**EXERCISE DESCRIPTION**
Pick out every line of the data below that contains the string "Instruction", and copy each one.

**Interface element records**
++++

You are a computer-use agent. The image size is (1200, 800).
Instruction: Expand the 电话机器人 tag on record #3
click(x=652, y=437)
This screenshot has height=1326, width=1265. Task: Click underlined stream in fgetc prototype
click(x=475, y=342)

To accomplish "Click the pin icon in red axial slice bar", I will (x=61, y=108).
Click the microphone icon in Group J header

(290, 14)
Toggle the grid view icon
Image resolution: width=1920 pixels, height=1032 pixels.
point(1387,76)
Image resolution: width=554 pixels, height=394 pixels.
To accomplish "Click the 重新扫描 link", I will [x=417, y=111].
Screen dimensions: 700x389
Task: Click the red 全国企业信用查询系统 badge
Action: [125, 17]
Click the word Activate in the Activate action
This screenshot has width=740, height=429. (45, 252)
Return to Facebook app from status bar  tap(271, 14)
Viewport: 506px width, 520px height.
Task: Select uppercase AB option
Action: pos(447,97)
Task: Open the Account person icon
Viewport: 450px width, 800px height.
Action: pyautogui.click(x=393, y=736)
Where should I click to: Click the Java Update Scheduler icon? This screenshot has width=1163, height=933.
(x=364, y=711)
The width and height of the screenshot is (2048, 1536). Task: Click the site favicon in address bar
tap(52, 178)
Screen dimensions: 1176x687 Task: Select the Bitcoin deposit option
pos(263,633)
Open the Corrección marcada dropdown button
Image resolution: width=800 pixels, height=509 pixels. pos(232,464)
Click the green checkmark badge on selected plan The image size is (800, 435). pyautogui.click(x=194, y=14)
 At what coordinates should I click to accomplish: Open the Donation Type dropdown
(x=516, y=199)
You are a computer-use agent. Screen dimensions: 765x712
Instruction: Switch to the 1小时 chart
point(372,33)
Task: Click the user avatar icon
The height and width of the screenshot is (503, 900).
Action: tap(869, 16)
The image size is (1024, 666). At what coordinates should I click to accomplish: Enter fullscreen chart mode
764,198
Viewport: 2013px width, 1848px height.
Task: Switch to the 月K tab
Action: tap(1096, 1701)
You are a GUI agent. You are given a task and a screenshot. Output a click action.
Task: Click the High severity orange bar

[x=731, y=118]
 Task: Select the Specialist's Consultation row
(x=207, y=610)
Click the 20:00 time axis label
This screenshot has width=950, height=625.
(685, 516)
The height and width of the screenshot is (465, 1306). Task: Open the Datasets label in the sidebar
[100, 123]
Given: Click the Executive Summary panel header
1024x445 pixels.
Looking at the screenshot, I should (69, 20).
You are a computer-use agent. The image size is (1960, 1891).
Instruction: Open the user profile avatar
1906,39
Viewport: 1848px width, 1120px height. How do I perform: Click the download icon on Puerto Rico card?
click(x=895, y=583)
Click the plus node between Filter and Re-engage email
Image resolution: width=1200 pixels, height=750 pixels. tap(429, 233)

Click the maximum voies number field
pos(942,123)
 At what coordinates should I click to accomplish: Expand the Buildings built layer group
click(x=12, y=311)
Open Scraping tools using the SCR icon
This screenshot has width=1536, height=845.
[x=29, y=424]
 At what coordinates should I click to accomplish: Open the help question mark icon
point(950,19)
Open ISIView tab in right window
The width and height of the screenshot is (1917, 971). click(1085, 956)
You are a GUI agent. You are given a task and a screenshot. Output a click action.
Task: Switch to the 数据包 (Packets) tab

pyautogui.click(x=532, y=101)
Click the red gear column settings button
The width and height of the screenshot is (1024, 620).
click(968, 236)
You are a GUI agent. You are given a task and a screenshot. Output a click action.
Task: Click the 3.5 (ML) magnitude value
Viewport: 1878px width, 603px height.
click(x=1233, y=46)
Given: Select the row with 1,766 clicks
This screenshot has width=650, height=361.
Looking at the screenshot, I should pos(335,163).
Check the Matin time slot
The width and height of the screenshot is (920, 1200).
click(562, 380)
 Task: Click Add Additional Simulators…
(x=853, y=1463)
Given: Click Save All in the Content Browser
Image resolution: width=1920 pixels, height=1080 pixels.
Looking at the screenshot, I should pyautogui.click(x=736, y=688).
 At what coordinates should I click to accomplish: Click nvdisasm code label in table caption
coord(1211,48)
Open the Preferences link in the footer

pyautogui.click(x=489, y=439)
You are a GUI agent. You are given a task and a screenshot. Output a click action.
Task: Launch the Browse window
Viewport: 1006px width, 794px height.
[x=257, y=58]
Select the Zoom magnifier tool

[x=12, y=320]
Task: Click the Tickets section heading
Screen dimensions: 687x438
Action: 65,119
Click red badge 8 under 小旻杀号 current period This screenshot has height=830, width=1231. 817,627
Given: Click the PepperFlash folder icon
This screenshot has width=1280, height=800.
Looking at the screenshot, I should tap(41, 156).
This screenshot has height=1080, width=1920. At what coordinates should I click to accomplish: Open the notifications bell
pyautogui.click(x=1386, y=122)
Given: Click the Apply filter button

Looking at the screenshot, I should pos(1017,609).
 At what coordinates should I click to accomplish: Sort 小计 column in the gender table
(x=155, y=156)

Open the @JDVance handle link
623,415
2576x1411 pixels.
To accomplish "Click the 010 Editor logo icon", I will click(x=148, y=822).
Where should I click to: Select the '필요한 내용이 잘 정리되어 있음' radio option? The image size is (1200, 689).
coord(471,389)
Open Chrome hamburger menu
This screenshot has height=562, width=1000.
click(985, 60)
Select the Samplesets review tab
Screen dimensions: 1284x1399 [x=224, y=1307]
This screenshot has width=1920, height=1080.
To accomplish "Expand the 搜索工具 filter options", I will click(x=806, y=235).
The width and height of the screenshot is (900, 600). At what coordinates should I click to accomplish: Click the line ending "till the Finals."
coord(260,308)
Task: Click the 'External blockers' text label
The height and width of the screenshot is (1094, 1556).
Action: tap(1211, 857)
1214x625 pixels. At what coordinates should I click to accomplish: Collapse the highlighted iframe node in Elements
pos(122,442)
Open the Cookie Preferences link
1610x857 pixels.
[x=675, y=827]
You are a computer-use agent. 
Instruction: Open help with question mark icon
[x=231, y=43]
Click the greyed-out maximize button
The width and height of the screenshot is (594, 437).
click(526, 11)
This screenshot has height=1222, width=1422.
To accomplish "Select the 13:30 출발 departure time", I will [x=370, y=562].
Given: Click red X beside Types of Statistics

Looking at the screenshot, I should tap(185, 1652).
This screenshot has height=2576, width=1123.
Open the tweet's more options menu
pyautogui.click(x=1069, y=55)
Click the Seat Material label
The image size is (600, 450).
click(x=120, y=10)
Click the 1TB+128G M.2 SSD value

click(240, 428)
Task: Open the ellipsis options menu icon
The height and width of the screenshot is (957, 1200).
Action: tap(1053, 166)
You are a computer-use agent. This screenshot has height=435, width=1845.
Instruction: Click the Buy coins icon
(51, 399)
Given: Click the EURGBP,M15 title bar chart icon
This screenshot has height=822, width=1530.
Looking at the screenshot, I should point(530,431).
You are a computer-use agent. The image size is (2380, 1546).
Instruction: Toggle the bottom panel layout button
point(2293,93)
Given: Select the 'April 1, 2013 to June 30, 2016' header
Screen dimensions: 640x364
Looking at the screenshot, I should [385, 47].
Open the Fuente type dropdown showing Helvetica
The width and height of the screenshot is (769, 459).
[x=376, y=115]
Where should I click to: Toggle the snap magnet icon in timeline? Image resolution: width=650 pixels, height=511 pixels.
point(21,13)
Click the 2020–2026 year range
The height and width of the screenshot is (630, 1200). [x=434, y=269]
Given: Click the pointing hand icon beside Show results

++++

**WRITTEN SOLUTION**
Instruction: Expand the 电话机器人 tag on record #3
Instruction: Switch to the 1小时 chart
Instruction: Open the user profile avatar
Instruction: Open help with question mark icon
Instruction: Click the Buy coins icon
Instruction: Toggle the bottom panel layout button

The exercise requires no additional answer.